My favourite thing about ‘The Sleeping Prince’ is its inventiveness. It has so many distinctive and fascinating elements, such as the ideas of vita and philtresmiths and the consequences of their roles – Nigredo and Citrinitas -, as well as Sin Eating, which is explained further in this novel. I absolutely adore the fairytales they have in this world: the stories of The Sleeping Prince, of Aurek and Aurelia and of The Scarlet Varulv. For me, the best fantasies contain and incorporate folklore – like the Grisha Trilogy by Leigh Bardugo – and the folklore in this series is fantastic. I really wish that Melinda Salisbury would write a short story collection of these fairytales!

Overall, ‘The Sleeping Prince’ is a spectacular sequel and is my favourite book of 2016 so far!

 

The Winner’s Kiss, Marie Rutkoski

  • The Winner’s Kiss by Marie RutkoskiTheWinner

Rating: * * * * *

Series: The Winner’s Curse #3

Publisher: Bloomsbury

Publication Date: March 2016

Goodreads synopsis: ‘War has begun. Arin is in the thick of it with untrustworthy new allies and the empire as his enemy. Though he has convinced himself that he no longer loves Kestrel, Arin hasn’t forgotten her, or how she became exactly the kind of person he has always despised. She cared more for the empire than she did for the lives of innocent people—and certainly more than she did for him.

At least, that’s what he thinks.

In the frozen north, Kestrel is a prisoner in a brutal work camp. As she searches desperately for a way to escape, she wishes Arin could know what she sacrificed for him. She wishes she could make the empire pay for what they’ve done to her.

But no one gets what they want just by wishing.

As the war intensifies, both Kestrel and Arin discover that the world is changing. The East is pitted against the West, and they are caught in between. With so much to lose, can anybody really win?’

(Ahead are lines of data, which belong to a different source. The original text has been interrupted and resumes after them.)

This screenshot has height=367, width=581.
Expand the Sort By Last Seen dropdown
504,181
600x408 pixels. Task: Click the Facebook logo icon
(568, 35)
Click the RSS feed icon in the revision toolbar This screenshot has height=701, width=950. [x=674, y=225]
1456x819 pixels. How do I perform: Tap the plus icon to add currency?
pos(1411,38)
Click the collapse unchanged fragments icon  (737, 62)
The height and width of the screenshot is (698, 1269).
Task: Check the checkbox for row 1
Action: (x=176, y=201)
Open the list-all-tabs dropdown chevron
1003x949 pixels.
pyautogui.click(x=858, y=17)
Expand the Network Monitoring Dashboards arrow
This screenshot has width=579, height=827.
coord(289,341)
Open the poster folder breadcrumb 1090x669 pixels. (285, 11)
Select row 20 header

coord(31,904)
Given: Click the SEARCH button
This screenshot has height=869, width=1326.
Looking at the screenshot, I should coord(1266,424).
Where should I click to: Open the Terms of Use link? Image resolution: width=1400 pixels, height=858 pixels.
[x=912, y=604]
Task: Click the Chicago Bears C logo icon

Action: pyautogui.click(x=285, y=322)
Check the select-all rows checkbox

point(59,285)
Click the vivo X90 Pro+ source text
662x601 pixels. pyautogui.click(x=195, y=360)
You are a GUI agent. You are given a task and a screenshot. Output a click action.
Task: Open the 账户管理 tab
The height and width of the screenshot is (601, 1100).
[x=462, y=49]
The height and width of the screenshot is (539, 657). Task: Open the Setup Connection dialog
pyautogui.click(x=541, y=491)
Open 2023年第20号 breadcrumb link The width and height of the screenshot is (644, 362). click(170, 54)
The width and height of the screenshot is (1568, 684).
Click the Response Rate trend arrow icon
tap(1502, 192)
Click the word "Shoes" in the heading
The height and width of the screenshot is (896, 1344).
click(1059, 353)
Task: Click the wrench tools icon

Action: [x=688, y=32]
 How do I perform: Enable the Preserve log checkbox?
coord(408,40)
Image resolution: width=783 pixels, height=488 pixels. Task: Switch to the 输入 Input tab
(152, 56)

It was a long wait for the last book in this series, but the wait was completely worth it. The Winner’s Kiss was a wonderful finale to a much loved trilogy, full of action and emotion. I could not put it down, and now that I have finished it, I cannot get it out of my head!

One of my favourite things about the final book in a series is reflecting on how far the characters have come and how much they have changed. Kestrel, the main protagonist, has certainly come a long way. She has become stronger, more considerate of others and more aware of the changes that need to be made in the society she lives in. However, she has retained the keen and wily mind that makes her such a distinctive and engaging heroine. This ability to outwit others proves very useful in this finale and makes for many unpredictable twists. One such turn related to Kestrel’s cunning comes very close to the end of the novel in a tense and heart-pounding scene, and I didn’t see it coming! Marie Rutkoski keeps you guessing right until the very end, and I love that.

The character, aside from Kestrel and Arin, that really stood out for me was Roshar. I particularly loved his decision to name his tiger ‘Little Arin.’ He constantly infuriates Arin with his witty jabs and boldness, as seen here:

”Roshar, the tiger has grown.’

‘And what a sweet big boy he is.’

‘You can’t bring him into a dining hall filled with hundreds of people.’

‘He’ll behave. He has the mien and manners of a prince.’

‘O, like you?’

‘I resent your tone.’ ‘

He also has a sober and more sensitive side and this full development and exploration of secondary characters is one of the things that make this series so phenomenal.

Marie Rutkoski’s writing is completely compelling. It has a lyrical, poetic quality to it, with captivating imagery and metaphors – particularly a metaphor about forgiveness that comes near to the end – and the narration and dialogue is authentic, memorable and also thought-provoking. Some of the lines are so beautifully crafted that as soon as I read them they become firm favourites and I mark them out. This series is truly writing for young adults at its very best.

The Winner’s Kiss is a captivating end to a captivating series, a series which is one of my absolute favourites and one I treasure. I am devastated that I have reached the end of it, but I know that it is one I will come back to time and time again.

‘She thought of her past. Her whole life. ‘I want better choices.’

‘Then we must make a world that has them.”